Comme j’ai travaillé en France en tant que responsable RSE (Responsabilité Sociétale de l’entreprise), j’ai aussi pu développer d’autres compétences.

  1. Comment t’es-tu orientée vers la correction en français ?

Arrivée au Japon, j’ai senti que je ne pouvais pas mettre à profit mon expérience en gestion de ressources humaines car je ne parlais pas le japonais. C’était un frein important pour rentrer dans une entreprise au Japon. J’ai donc analysé mes compétences, et j’ai choisi ce qui me plaisait le plus dans mon parcours et dans ce que je savais faire. Je me suis rendu compte que j’aidais des personnes sur les mots depuis très longtemps. C’est pourquoi j’ai voulu me former et en faire mon métier.

  1. Les corrections que tu faisais en France, c’était une activité annexe ou une passion ?
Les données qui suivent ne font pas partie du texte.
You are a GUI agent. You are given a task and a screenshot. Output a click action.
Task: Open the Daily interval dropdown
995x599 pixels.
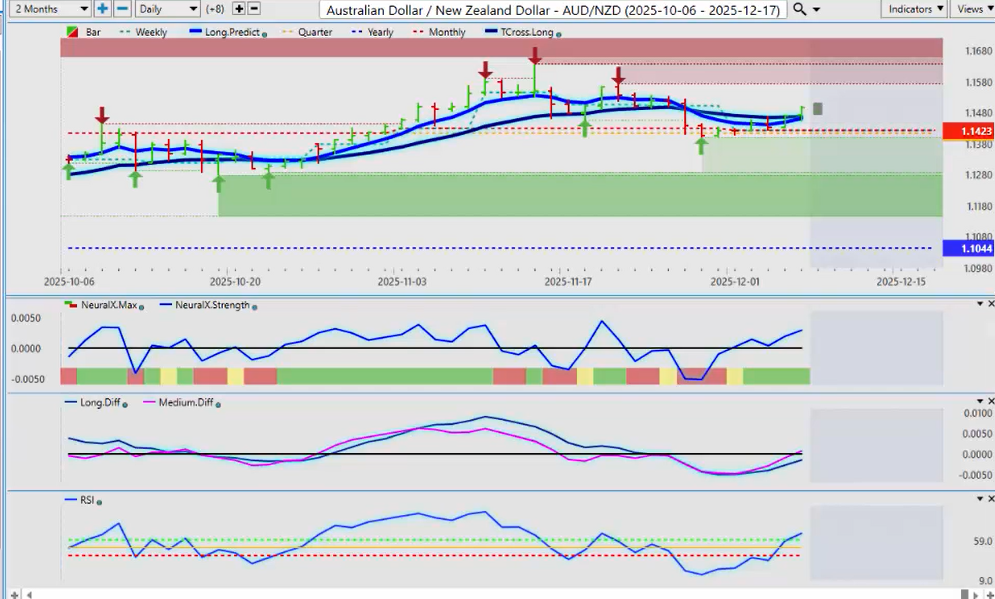pos(166,9)
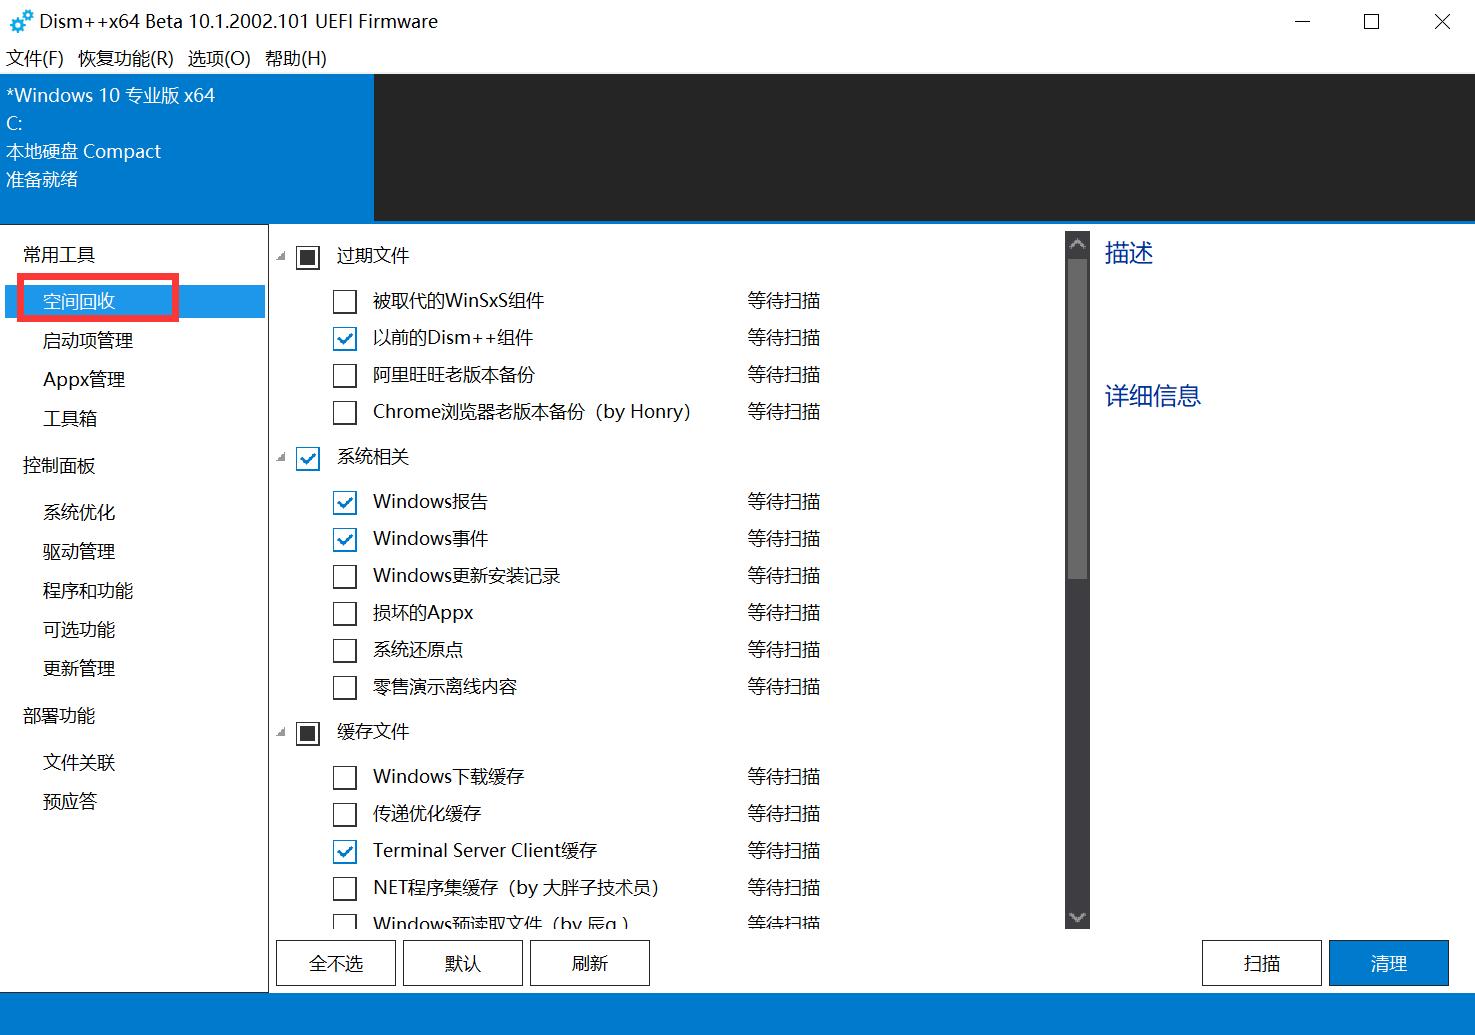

C’était par plaisir. Depuis 10 ans, j’aidais des amis qui écrivaient, mais je n’avais pas le niveau de correction que j’ai désormais. La formation que j’ai suivie a été un vrai plus qui me permet de justifier aujourd’hui de ce que je peux conseiller à un auteur.

  1. Tu regrettes de ne pas avoir fait cette formation plus tôt ?

Pas vraiment. J’ai la maturité maintenant de pouvoir conseiller des personnes. Je pense que la correction va de pair avec une certaine connaissance générale, qui fait que je suis aussi plus légitime dans mon métier désormais.

  1. Quels genres de correction fais-tu exactement lorsqu’on te donne un texte ?

J’effectue au moins trois relectures du document. Lors de la première relecture, je vais corriger l’orthographe et la grammaire. Je vais aussi vérifier les répétitions et proposer des suggestions le cas échéant. Lors d’une deuxième relecture, je vais examiner les références. Si c’est un mémoire de recherche par exemple, je ne vais pas vérifier chaque référence en détail, car mon but n’est pas de critiquer la recherche. Par contre, je vais corriger l’orthographe des noms si besoin. Je vais également proposer des améliorations sur la syntaxe et sur la typographie. Le troisième passage me permettra de faire une relecture générale.

  1. Combien de temps mets-tu pour corriger un document ?

Pour un texte de 120 pages, je mets environ une semaine. Mais tout dépend de ce que je reçois. Je peux corriger plusieurs textes en même temps, mais si, par exemple, on me confie une thèse de 1 500 pages, là, je ne me consacrerai qu’à la thèse.

  1. Quels genres de textes te donne-t-on à corriger ?

Généralement, ce sont plutôt des travaux d’étudiants, qu’ils soient en France ou au Japon. J’ai également des vérifications de traduction du japonais vers le français et de l’anglais vers le français. Quand on est entre deux langues, on retrouve souvent des erreurs de la langue de départ. Dernièrement, je corrige aussi des sites web.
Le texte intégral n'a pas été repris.